Illinois Sues Trump Admin to Halt National Guard Deployment; FBI Arrests Border Patrol Ramming Suspects
By Matthew Vadum of Epoch Times
The state of Illinois filed a lawsuit against the Trump administration on Oct. 6 in a bid to halt the federal government from deploying National Guard troops to Chicago.
The state is arguing in the new legal complaint filed in federal district court in Illinois that the federal government has no legal authority to intervene in the state’s law enforcement efforts.
“The American people, regardless of where they reside, should not live under the threat of occupation by the United States military, particularly not simply because their city or state leadership has fallen out of a president’s favor. To guard against this, foundational principles of American law limit the president’s authority to involve the military in domestic affairs. Those bedrock principles are in peril,” the lawsuit states.
Illinois Gov. JB Pritzker said on Oct. 5 that President Donald Trump was directing 400 Texas National Guard members to Illinois, Oregon, and other states amid federal immigration enforcement operations.
Pritzker described the deployment as “Trump’s Invasion.”
“There is no reason a President should send military troops into a sovereign state without their knowledge, consent, or cooperation,” the governor said.
FBI Arrests Vehicle Ramming Suspects
Meanwhile, the FBI arrested two people who allegedly drove vehicles into federal officials near Chicago, FBI Director Kash Patel announced on Sunday evening.

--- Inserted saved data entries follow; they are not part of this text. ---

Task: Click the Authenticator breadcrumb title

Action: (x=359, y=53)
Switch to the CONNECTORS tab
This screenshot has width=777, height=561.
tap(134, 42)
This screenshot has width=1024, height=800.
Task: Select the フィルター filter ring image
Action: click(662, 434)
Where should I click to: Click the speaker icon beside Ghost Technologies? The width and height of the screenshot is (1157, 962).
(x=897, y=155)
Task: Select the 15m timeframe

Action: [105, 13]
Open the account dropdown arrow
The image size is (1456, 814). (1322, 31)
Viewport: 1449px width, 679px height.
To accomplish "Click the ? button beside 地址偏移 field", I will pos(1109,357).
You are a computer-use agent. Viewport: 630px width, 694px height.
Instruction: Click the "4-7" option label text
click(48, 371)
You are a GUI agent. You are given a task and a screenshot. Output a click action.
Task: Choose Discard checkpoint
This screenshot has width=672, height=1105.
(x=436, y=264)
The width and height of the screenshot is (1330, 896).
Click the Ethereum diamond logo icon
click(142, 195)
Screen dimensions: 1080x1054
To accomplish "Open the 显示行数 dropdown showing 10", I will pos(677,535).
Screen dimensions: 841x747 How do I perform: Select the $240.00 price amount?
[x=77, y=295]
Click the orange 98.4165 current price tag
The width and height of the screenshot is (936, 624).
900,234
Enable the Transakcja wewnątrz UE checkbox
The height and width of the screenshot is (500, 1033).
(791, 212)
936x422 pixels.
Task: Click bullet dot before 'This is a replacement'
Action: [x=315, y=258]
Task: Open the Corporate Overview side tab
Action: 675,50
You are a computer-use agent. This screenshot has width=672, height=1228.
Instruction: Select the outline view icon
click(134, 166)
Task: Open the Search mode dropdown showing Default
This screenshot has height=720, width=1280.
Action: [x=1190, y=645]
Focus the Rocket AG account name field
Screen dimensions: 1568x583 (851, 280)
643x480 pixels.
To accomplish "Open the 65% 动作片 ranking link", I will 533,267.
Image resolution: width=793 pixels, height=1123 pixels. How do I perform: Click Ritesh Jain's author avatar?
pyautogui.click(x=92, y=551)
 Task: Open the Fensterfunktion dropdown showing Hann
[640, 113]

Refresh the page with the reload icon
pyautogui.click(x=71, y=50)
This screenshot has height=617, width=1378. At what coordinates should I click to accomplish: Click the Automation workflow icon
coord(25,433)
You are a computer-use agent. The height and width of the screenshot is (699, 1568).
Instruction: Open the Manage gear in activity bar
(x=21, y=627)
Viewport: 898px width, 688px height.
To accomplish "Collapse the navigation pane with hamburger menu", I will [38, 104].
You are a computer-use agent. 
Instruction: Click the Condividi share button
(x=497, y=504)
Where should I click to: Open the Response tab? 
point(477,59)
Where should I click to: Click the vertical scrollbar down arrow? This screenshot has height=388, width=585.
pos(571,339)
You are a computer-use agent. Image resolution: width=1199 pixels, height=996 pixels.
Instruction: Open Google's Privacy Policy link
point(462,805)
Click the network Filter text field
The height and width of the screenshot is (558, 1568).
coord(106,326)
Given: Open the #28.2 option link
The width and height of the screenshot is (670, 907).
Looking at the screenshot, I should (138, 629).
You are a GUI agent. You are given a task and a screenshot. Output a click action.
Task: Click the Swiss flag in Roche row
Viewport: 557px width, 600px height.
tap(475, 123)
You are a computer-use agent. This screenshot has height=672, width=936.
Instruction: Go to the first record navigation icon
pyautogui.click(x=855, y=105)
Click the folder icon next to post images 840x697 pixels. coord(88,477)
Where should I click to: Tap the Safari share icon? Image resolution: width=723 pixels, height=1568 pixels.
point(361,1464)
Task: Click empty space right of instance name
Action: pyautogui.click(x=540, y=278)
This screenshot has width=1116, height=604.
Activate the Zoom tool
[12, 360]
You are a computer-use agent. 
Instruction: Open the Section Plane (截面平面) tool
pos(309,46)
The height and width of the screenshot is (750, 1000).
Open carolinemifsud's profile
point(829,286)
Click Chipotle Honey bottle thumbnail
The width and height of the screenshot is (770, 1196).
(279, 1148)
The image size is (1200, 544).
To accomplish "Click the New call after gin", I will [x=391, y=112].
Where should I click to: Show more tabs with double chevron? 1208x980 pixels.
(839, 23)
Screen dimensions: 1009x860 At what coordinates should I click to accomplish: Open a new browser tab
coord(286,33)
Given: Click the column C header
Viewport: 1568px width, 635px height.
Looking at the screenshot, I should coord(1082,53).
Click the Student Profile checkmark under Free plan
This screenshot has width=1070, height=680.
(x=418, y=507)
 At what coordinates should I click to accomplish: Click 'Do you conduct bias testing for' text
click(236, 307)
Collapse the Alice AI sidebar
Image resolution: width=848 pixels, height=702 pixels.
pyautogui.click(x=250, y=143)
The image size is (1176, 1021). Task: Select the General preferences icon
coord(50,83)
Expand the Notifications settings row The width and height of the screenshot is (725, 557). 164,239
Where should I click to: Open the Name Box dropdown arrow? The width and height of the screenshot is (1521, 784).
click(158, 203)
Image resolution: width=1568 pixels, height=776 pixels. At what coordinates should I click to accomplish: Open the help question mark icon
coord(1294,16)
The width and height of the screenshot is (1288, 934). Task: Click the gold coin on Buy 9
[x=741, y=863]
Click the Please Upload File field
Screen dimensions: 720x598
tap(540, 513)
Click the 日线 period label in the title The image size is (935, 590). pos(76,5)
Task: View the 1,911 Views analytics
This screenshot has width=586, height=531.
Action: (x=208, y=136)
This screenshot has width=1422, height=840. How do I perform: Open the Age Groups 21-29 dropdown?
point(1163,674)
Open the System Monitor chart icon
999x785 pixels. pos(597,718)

In a statement on X, the FBI director said that two individuals “have been charged for assaulting federal officers with a deadly or dangerous weapon.”
“Attack our law enforcement, and this FBI will find you and bring you to justice,” he wrote.

While Patel did not name the suspects who were arrested, the U.S. Attorney’s Office for the Northern District of Illinois said in court documents that Marimar Martinez, 30, and Anthony Ian Santos Ruiz, 21, were “charged in federal court with using their vehicles to assault, impede, and interfere with the work of federal agents in Chicago.”
“After striking the agents’ vehicle, the defendants’ vehicles boxed in the agents’ vehicle,” the office said in its documents, adding that the “agent was unable to move his vehicle and exited the car, at which point he fired approximately five shots from his service weapon at Martinez.”
Martinez, who was allegedly armed with a semiautomatic weapon, drove off, but paramedics found her at a repair shop about a mile away from the scene, according to the office. An ambulance took her to a hospital, where her gunshot wounds were treated.
According to the criminal complaint released by the Justice Department, three Border Patrol agents were carrying out an operation in Oak Lawn, Illinois—a suburb of Chicago—and were followed by Ruiz and Martinez.
The two are accused of pursuing the federal agents’ vehicles and running stop signs and lights, and causing an agent to lose control of a government vehicle after they allegedly rammed their vehicle into it.
After the government vehicle stopped, the agents emerged before Martinez allegedly drove the vehicle at the agents, causing one to fire shots at her, the complaint stated.
The Department of Homeland Security (DHS) said in a statement on Oct. 4 that it was forced to deploy special operations in Chicago.
The DHS accused Martinez and Ruiz of being “domestic terrorists” after the incident.
“The scene became increasingly violent as more domestic terrorists gathered and began throwing smoke, gas, rocks, and bottles at DHS law enforcement. Another domestic terrorist was arrested for assaulting CBP at the scene,” the agency said, accusing local Illinois officials of refusing to “allow local police to help secure the scene.”
On Sunday, Illinois Gov. JB Pritzker, who has been critical of the Trump administration’s immigration enforcement operations in Chicago, said the White House will be deploying 300 National Guard members to his state.
The National Guard, he added, is being sourced from Texas.
Texas Gov. Greg Abbott confirmed this in a post on X.
“No officials from the federal government called me directly to discuss or coordinate,” Pritzker said in a statement.
“We must now start calling this what it is: Trump’s Invasion. It started with federal agents, it will soon include deploying federalized members of the Illinois National Guard against our wishes, and it will now involve sending in another state’s military troops.”
The Epoch Times contacted the FBI and an attorney representing Martinez for comment. It was not immediately clear whether Ruiz had legal representation.